*** Extracted entries

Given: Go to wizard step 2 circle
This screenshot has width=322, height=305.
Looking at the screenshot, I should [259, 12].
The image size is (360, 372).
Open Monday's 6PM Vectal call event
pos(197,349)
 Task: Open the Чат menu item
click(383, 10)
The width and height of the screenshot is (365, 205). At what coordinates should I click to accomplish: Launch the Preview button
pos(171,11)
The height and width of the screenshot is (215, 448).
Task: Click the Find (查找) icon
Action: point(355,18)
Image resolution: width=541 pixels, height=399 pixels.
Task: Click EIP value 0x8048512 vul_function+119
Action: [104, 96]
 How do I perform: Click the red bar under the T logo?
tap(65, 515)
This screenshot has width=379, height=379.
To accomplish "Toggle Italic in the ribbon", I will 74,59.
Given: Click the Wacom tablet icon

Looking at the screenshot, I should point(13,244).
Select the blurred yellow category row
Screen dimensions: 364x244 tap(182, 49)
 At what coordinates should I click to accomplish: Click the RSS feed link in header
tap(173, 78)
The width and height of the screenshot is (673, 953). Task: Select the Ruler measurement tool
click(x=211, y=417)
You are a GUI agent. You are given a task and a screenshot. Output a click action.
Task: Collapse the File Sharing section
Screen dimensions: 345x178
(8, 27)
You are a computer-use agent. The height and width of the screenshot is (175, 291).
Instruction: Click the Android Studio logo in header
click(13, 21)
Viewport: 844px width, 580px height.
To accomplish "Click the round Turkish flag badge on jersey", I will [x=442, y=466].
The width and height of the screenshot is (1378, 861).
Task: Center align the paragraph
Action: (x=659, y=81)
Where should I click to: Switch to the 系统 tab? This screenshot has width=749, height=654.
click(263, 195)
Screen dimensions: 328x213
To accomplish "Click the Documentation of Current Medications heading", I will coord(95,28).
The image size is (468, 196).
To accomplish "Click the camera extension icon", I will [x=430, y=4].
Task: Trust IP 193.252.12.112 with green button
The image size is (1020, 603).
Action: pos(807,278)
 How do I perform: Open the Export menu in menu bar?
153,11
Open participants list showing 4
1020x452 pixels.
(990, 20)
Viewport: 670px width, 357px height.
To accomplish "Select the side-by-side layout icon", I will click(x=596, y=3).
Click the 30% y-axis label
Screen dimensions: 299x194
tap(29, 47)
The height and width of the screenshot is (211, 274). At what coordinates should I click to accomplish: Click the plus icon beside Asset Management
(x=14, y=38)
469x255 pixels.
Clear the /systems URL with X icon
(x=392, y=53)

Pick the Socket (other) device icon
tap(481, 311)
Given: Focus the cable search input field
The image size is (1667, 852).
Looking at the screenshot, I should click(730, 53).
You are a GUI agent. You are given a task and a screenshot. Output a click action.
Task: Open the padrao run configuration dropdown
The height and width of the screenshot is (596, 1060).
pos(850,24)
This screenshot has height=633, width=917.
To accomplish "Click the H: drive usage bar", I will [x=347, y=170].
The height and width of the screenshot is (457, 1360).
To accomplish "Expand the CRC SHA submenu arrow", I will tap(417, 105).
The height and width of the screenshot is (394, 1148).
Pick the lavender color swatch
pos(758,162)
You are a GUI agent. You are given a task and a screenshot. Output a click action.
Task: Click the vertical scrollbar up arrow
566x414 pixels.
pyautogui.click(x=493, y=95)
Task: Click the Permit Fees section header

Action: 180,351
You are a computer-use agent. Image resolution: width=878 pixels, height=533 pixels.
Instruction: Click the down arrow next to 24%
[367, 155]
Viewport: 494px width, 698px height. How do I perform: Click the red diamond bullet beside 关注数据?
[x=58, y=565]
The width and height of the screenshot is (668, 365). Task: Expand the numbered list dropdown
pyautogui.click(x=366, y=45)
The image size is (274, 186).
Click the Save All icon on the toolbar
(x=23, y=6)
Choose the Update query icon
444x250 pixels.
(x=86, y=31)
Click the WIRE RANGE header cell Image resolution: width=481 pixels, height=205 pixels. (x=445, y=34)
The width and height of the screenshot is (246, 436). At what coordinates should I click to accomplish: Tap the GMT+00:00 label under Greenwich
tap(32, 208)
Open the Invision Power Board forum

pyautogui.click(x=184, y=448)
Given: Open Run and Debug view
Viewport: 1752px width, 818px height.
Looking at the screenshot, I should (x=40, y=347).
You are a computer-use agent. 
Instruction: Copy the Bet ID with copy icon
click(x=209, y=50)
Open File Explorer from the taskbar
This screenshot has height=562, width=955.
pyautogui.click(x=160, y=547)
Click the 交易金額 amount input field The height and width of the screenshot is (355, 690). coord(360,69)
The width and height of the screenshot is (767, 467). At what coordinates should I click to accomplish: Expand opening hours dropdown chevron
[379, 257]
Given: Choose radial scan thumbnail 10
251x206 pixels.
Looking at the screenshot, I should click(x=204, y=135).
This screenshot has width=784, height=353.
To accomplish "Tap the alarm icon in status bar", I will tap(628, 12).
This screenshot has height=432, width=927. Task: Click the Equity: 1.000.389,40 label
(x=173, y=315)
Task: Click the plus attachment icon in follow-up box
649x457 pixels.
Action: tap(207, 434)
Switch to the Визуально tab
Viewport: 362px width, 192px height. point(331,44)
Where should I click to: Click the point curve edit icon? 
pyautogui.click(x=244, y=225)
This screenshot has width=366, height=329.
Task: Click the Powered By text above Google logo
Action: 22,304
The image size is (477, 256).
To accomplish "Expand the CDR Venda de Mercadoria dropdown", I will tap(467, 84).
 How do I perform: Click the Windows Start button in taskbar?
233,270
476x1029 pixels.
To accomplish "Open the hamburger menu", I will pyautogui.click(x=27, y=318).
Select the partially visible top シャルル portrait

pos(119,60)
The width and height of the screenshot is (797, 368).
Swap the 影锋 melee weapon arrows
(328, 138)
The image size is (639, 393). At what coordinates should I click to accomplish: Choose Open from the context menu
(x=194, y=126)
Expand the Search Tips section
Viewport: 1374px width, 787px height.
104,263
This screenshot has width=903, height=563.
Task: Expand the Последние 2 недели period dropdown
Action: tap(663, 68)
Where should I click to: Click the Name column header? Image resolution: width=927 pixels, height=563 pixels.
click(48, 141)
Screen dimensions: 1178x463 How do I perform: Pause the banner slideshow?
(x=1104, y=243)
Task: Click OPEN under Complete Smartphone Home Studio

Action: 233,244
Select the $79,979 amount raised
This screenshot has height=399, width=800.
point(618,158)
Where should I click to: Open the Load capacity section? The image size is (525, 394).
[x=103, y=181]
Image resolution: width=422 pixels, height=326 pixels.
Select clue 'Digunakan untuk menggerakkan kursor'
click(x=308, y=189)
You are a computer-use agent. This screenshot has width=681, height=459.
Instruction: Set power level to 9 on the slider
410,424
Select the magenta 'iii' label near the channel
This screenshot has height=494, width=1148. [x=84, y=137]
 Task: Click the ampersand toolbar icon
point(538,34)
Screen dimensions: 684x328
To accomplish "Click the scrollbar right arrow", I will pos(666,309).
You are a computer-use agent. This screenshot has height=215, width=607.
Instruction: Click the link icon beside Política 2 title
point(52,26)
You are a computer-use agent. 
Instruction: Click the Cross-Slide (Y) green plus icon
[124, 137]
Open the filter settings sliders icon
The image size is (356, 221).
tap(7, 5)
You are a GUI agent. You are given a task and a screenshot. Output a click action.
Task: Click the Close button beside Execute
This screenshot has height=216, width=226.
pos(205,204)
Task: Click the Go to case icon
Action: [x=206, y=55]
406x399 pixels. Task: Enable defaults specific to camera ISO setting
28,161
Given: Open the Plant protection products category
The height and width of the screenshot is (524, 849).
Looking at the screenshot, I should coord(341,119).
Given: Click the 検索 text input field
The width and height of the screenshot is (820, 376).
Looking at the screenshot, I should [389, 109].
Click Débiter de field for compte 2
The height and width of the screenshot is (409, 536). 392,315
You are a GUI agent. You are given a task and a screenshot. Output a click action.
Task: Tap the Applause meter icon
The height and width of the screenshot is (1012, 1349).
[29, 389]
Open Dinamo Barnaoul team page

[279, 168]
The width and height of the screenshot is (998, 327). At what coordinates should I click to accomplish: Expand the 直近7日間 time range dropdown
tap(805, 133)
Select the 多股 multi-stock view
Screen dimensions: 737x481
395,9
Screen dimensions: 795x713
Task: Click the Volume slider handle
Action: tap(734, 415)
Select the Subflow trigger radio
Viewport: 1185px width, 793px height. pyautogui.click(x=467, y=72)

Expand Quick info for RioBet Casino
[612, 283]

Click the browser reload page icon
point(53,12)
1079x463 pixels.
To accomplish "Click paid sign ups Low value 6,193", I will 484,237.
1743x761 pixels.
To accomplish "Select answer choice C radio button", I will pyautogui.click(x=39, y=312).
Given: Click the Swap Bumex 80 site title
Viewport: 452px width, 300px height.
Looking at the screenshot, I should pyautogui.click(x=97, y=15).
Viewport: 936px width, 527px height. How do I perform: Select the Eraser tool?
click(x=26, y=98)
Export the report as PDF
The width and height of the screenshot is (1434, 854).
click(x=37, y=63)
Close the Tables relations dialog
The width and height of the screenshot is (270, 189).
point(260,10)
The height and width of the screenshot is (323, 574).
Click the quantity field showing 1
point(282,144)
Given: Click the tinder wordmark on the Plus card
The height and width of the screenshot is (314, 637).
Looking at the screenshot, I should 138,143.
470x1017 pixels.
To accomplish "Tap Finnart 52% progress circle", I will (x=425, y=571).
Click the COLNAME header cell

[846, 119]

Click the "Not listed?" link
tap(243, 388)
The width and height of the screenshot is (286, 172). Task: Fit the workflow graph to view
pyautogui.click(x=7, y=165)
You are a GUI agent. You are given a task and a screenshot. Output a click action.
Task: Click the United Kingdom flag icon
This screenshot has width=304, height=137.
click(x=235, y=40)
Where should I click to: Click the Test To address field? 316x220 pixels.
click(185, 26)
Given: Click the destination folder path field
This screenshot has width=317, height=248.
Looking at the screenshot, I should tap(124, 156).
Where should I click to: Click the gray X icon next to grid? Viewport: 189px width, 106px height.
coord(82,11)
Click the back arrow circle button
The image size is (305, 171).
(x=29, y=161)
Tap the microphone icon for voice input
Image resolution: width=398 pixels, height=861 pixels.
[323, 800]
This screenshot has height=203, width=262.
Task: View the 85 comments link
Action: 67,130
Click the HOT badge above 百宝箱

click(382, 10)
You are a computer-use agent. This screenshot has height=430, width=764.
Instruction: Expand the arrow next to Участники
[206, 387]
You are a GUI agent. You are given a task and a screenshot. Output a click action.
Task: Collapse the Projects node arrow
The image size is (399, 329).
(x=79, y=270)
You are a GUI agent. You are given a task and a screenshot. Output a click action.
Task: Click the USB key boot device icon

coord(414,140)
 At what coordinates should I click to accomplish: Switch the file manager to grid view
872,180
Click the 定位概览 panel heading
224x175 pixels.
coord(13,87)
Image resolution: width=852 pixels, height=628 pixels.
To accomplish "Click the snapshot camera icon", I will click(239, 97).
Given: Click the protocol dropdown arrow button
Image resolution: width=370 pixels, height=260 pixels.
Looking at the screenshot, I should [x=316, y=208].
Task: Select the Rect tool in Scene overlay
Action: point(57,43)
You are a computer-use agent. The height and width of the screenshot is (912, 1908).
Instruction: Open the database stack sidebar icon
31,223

******

Task objective: The lines to return are those in the material above that hold "Collapse".

Task answer:
Task: Collapse the File Sharing section
Task: Collapse the Projects node arrow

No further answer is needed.